Selain itu, terdapat aktivitas mengasuh dan membimbing anak asuh tuna netra yang diawas penuh oleh lembaga. Hasilnya cukup memuas, yakni dengan adanya anak asuh yang dapat menyelesaikan pendidikan Lyceum (setingkat SMA) dengan baik.
Walau terjadi peningkatan kondisi para tuna netra yang dibimbing Lembaga Rumah Buta di Bandung, jumlah tuna netra masih sangat kurang. Hal itu sangat terasa oleh Dr. Westhof. Oleh karena itu, Dr. Westhof meminta Pamong Praja dan Kepala Sekolah untuk melakukan penyuluhan ke desa-desa dengan maksud menambah jumlah murid di lembaga.
Usaha yang dilakukan Dr. Westhof dan lembaga membuahkan hasil. Sebanyak 380 orang tuna netra yang terdiri atas 30 tuna netra dari Eropa dan 350 tuna netra dari Indonesia dapat belajar di Lembaga Rumah Buta. Dan, hal itu terjadi pada tahun 1926.
Saat itu, kegiatan penyuluhan dan pebimbingan kaum tuna netra tidak hanya terjadi di Bandung saja. Kegiatan itu mulai menyebar di seluruh Hindia Belanda dengan tersebarnya 48 koresponden yang bertugas untuk penyuluhan, kunjungan keluarga tuna netra, dan propaganda kesehatan mata.

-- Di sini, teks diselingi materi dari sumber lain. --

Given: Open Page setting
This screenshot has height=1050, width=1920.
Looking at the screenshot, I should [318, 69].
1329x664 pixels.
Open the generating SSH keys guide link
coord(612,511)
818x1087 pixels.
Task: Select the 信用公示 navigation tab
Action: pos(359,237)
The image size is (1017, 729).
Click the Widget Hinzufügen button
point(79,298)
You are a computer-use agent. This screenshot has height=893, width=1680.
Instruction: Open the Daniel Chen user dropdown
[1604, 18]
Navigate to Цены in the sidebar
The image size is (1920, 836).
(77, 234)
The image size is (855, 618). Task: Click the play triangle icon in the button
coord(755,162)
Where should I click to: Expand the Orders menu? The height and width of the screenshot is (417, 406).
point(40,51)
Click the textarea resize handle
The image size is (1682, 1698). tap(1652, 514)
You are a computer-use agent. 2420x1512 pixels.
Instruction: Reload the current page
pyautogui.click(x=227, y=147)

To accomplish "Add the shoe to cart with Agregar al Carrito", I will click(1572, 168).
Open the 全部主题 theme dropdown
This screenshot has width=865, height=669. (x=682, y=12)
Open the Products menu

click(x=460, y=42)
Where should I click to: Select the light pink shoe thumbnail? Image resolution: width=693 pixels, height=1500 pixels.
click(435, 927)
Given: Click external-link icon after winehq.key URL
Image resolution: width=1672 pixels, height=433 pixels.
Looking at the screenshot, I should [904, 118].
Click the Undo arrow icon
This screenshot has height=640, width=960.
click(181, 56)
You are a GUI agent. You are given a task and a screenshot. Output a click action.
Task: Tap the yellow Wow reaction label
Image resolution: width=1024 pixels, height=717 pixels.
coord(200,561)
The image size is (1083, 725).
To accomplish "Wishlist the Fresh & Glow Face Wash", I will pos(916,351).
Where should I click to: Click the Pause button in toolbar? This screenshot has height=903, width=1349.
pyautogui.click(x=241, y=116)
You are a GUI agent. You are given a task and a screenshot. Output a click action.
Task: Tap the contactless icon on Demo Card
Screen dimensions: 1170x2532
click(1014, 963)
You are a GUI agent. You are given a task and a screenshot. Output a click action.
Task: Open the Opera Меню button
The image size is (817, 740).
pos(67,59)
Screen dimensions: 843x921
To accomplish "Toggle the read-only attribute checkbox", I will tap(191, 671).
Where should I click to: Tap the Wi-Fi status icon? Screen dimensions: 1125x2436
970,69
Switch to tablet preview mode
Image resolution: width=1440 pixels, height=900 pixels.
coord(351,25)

Sayangnya, kegiatan Lembaga Rumah Buta mengalami kesulitan saat pendudukan Jepang. Pengelola lembaga diserahkan kepada Pemerintah Shi. Banyak murid yang terlantar akibat pengelolaan mereka, bahkan banyak berkas anak didik yang hilang atau rusak.
Penderitaan kaum tuna netra berangsur membaik setelah kepengurusan dilakukan oleh Palang Merah Inggris pada tahun 1946-1947. Saat itu dibangun Sekolah Rakyat untuk para tuna netra. Pemimpin SR “Istimewa” ini ialah Ny. Giester hingga tahun 1949. Kemudian kepemimpinan SR diserahkan kepada Ny. Brusel I de Bruine. (vcc/upi)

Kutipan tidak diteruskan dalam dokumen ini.